Task instructions: Leave the pictures out and quote only the lines from the one with "Click the 알림받기 설정하면 1,000원 쿠폰 banner" down to the end of the listing below.

=== Entries shown ===

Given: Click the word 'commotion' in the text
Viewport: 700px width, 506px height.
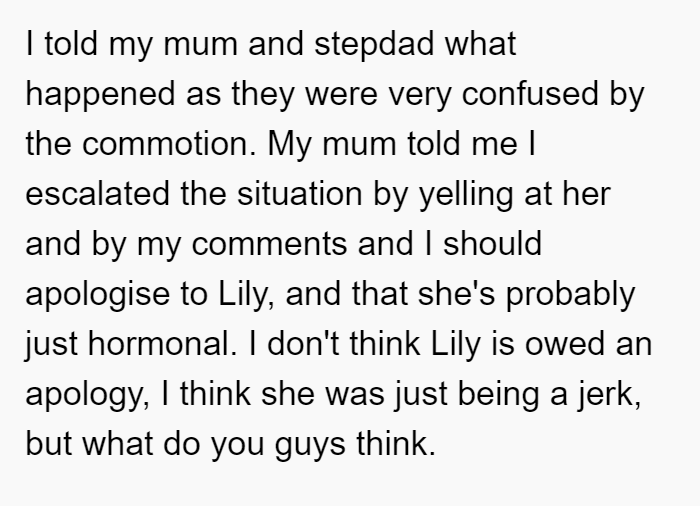Looking at the screenshot, I should [x=169, y=144].
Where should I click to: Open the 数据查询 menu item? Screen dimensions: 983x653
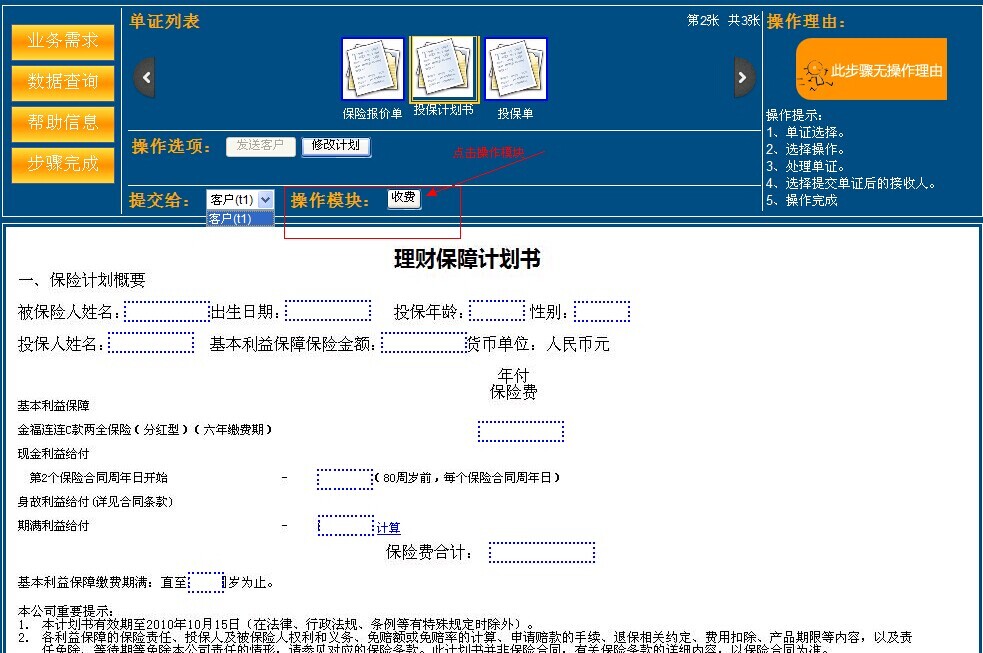click(63, 82)
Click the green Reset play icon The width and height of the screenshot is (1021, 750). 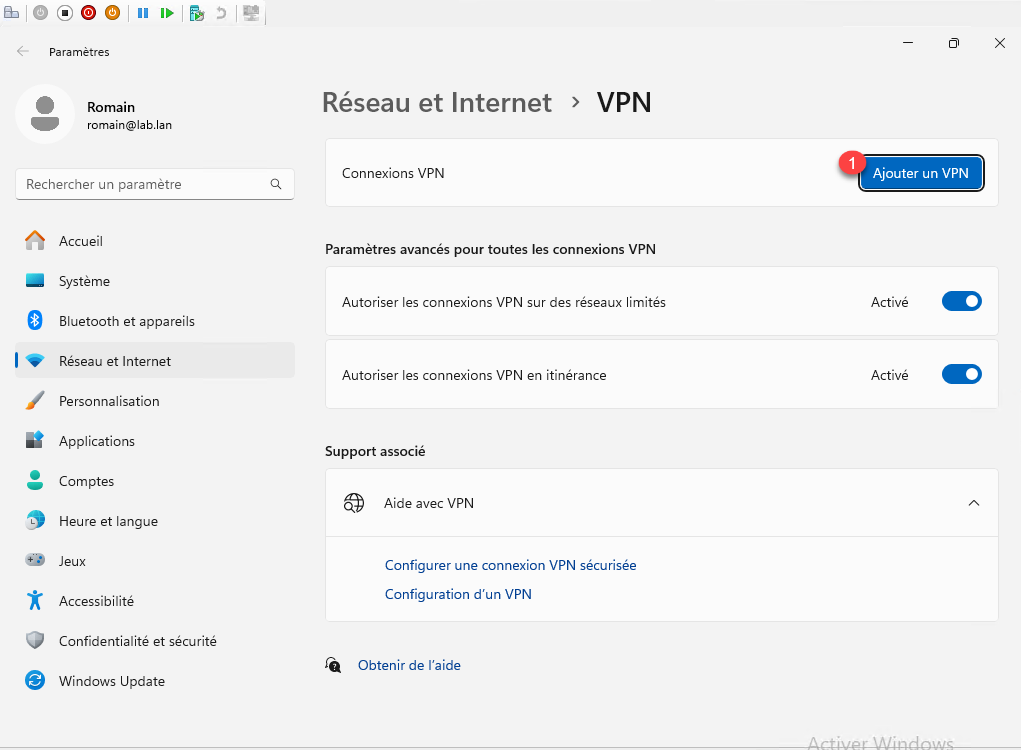point(167,13)
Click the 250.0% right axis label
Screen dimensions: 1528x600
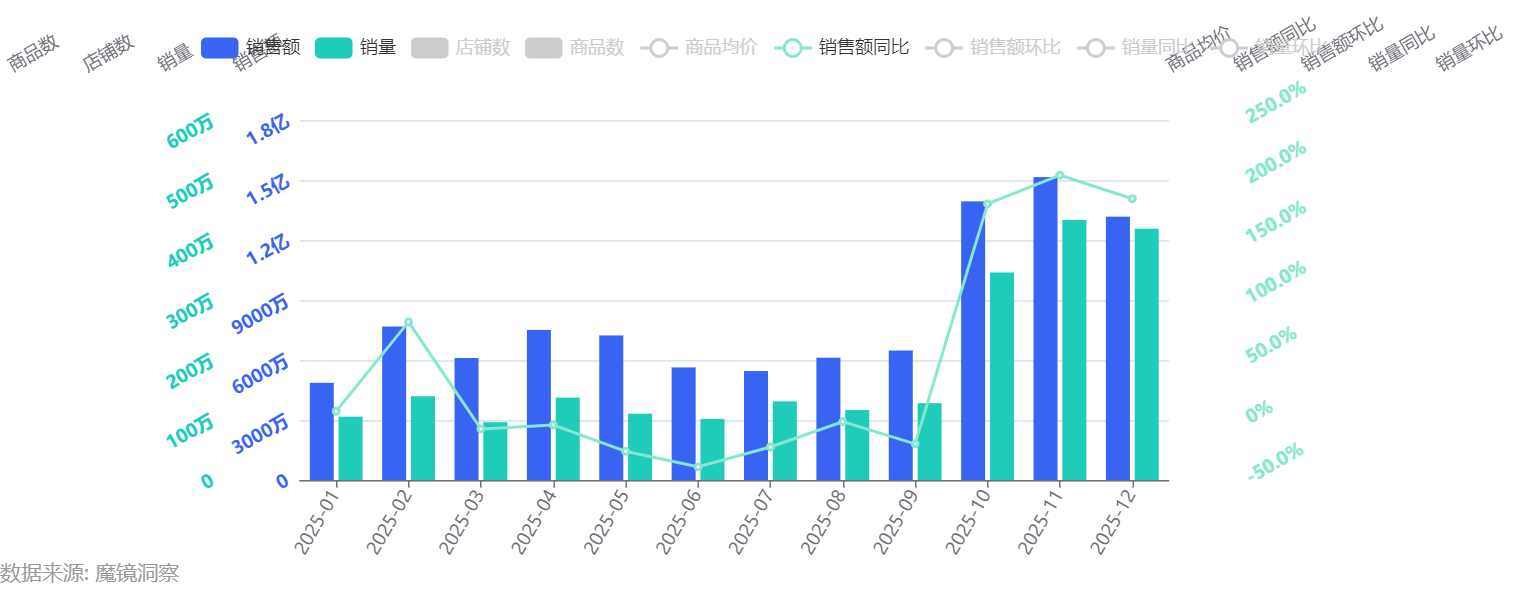(x=1277, y=103)
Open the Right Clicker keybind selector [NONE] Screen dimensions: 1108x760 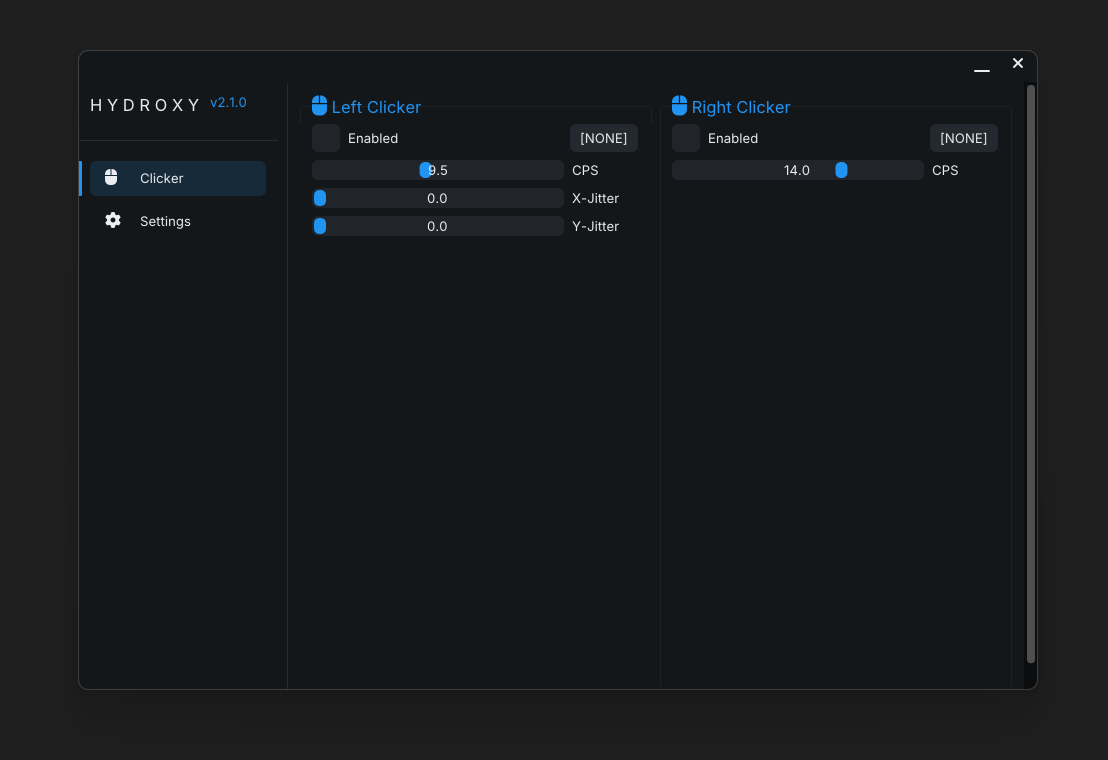click(963, 138)
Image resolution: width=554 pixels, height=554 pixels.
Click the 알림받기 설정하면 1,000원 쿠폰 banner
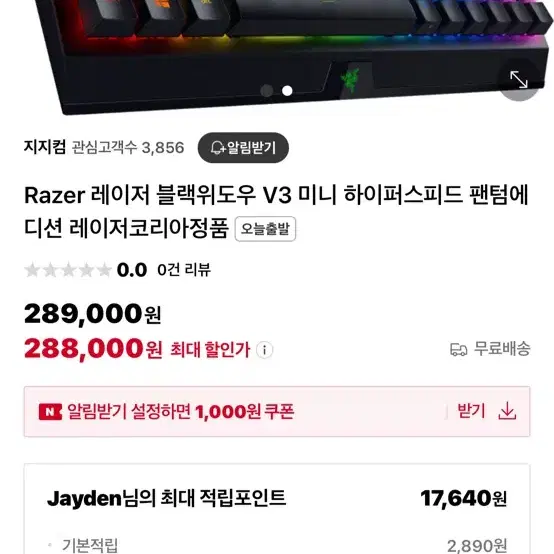pyautogui.click(x=277, y=412)
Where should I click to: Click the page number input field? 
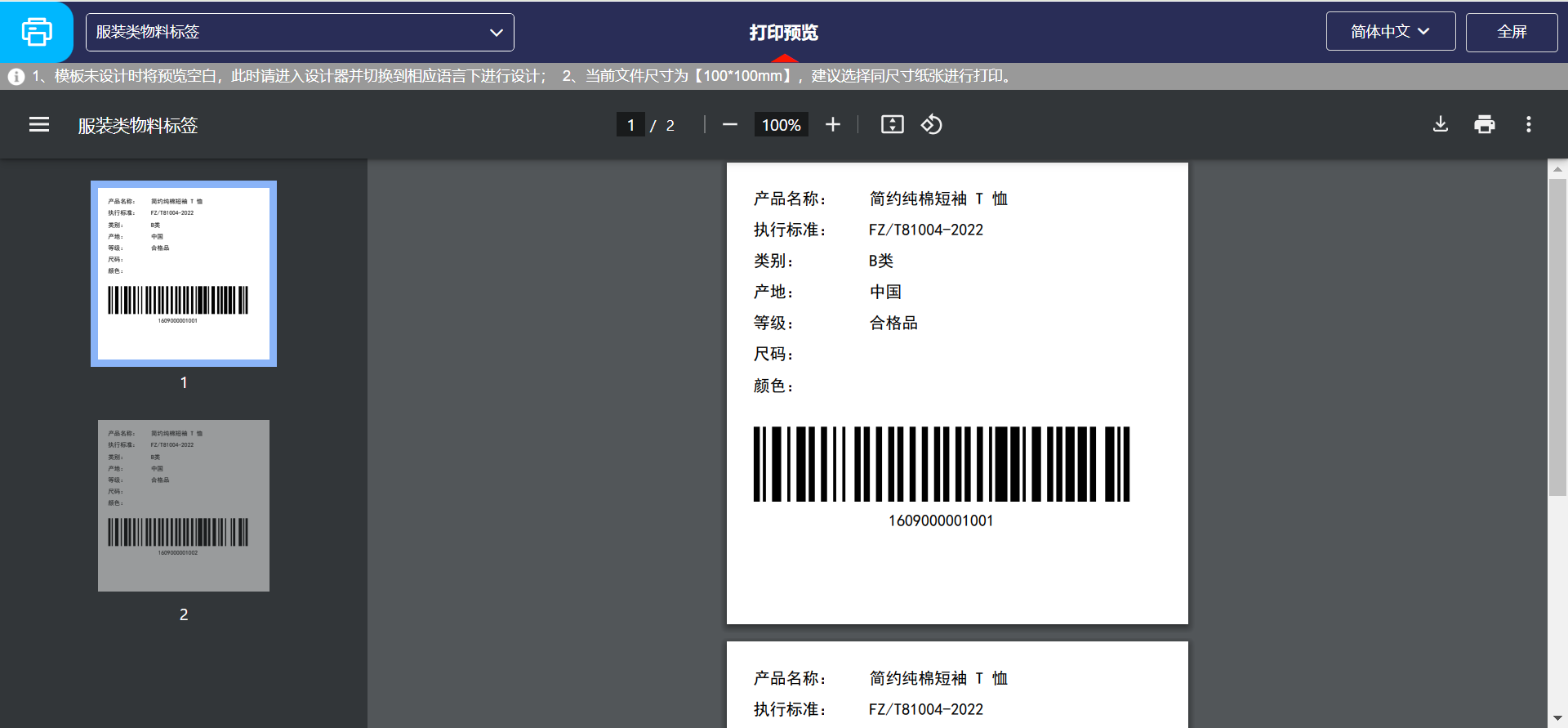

===

Solution to this problem:
Click the 알림받기 설정하면 1,000원 쿠폰 banner
pyautogui.click(x=277, y=412)
Where should I click to: Click the page number input field? 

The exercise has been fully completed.